TASK STATEMENT: Reproduce exactly the entries between the line containing "Toggle microphone icon" and the line containing "pyautogui.click(x=1363, y=392)", inclusive.

INFORMATION SHOWN:

------------------------------------------------------------------------

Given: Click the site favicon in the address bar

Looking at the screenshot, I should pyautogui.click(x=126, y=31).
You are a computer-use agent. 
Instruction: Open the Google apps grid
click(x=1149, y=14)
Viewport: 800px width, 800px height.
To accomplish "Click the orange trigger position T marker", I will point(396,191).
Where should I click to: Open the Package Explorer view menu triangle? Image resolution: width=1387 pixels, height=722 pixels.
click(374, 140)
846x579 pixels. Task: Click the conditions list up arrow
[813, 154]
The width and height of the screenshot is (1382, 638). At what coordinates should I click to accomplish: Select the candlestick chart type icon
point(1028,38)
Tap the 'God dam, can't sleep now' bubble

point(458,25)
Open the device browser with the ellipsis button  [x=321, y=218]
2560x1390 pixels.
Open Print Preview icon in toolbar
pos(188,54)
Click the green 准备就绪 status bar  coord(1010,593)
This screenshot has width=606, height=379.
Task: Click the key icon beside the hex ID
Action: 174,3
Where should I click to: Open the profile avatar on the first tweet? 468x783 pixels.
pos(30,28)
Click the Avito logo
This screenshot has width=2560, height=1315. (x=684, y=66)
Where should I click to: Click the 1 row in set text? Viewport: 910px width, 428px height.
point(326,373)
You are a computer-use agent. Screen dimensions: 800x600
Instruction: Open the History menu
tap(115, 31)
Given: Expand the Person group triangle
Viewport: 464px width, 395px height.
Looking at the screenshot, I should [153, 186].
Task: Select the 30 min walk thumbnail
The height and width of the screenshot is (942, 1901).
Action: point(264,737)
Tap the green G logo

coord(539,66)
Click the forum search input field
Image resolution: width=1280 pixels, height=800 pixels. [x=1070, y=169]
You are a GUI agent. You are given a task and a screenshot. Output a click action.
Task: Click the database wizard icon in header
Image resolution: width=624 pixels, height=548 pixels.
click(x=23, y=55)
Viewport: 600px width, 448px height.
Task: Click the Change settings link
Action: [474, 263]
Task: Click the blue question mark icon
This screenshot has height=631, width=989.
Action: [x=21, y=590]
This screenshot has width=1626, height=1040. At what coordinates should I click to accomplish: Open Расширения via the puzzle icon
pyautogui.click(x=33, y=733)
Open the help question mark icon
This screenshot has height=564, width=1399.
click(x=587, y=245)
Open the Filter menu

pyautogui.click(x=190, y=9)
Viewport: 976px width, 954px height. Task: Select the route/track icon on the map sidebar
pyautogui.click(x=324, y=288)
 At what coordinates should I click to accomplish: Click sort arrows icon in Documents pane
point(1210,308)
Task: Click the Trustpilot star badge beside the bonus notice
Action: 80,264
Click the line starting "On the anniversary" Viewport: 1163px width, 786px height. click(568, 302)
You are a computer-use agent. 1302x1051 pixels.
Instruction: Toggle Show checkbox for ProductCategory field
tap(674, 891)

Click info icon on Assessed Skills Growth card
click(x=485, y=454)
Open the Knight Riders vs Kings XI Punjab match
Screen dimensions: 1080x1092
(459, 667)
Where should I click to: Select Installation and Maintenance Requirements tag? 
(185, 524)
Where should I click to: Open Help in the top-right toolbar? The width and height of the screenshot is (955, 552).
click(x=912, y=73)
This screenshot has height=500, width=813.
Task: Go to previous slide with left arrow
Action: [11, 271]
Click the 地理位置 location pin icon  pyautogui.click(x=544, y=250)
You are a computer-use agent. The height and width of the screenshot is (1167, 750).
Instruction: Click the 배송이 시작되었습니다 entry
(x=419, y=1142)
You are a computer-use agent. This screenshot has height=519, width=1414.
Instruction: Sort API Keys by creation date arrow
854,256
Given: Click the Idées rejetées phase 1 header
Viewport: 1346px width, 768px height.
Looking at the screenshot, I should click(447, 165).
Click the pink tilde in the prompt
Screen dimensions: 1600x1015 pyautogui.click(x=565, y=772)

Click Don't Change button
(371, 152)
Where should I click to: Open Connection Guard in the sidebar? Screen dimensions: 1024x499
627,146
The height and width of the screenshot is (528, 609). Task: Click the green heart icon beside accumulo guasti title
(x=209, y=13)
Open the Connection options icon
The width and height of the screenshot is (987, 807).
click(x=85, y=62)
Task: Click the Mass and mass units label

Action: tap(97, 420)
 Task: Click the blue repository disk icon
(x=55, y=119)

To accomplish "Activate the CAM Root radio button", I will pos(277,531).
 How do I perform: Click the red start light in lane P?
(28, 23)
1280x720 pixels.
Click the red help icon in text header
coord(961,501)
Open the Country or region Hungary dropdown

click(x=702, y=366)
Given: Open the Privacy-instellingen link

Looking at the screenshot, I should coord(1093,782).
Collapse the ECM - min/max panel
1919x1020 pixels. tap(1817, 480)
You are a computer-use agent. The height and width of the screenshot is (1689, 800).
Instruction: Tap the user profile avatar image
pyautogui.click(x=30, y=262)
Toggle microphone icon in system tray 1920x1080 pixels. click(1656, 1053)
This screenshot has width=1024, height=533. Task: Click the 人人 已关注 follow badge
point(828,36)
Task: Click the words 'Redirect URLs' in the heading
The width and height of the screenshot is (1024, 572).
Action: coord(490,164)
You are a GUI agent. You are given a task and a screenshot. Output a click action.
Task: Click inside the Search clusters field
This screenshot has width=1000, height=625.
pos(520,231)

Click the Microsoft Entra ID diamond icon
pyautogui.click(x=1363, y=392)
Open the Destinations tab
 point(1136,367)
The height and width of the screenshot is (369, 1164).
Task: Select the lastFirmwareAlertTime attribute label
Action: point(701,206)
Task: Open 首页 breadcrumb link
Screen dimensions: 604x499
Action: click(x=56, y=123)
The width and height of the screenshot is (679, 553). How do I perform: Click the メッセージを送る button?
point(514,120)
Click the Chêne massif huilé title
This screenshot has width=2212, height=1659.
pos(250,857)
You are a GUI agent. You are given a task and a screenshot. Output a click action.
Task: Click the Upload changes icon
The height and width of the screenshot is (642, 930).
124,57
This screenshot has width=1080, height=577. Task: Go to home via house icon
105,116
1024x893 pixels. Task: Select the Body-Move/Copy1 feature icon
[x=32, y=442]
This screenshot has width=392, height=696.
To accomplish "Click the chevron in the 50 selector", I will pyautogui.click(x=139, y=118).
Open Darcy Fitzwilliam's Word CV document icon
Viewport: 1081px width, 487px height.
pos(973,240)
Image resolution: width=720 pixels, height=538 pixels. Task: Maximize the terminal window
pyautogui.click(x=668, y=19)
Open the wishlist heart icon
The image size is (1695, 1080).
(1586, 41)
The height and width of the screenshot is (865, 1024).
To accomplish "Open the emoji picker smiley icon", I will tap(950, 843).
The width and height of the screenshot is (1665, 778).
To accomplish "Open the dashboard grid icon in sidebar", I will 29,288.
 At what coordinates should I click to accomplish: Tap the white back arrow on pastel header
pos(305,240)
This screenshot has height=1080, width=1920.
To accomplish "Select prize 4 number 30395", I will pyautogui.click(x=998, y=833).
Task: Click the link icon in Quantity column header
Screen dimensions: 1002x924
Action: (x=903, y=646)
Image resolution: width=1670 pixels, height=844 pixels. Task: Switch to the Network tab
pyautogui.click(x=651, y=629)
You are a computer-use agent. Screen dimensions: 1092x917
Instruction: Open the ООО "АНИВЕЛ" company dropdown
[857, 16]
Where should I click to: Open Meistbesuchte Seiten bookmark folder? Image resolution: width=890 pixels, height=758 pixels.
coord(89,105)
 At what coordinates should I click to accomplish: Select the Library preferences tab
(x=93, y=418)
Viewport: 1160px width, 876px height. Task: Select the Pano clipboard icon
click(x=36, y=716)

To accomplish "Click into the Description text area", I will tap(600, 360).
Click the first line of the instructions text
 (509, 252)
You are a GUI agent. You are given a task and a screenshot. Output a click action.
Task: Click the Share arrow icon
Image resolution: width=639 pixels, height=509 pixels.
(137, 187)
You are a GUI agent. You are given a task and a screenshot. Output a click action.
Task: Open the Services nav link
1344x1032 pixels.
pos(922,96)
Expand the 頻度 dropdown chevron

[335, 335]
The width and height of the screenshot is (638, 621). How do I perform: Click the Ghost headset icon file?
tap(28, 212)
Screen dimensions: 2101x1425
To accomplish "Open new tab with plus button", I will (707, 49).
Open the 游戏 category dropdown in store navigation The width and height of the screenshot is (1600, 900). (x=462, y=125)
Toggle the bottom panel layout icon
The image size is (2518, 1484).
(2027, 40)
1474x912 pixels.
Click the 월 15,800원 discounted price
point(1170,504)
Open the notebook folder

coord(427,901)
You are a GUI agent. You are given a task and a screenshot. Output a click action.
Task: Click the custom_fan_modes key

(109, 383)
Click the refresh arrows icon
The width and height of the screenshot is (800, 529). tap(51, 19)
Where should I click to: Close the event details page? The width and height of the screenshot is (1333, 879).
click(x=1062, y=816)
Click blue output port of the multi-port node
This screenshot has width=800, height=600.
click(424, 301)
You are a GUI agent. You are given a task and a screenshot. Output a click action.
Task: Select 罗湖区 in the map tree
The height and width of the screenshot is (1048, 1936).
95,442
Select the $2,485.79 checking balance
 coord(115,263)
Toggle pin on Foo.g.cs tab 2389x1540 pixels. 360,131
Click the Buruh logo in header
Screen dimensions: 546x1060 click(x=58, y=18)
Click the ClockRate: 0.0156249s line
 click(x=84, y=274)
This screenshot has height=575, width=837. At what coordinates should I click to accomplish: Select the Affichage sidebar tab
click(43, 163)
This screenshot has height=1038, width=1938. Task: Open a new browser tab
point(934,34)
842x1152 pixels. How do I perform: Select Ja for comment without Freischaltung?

------------------------------------------------------------------------

RESULT OF THE EXERCISE:
Toggle microphone icon in system tray 1920x1080 pixels. click(1656, 1053)
This screenshot has width=1024, height=533. Task: Click the 人人 已关注 follow badge
point(828,36)
Task: Click the words 'Redirect URLs' in the heading
The width and height of the screenshot is (1024, 572).
Action: coord(490,164)
You are a GUI agent. You are given a task and a screenshot. Output a click action.
Task: Click inside the Search clusters field
This screenshot has width=1000, height=625.
pos(520,231)

Click the Microsoft Entra ID diamond icon
pyautogui.click(x=1363, y=392)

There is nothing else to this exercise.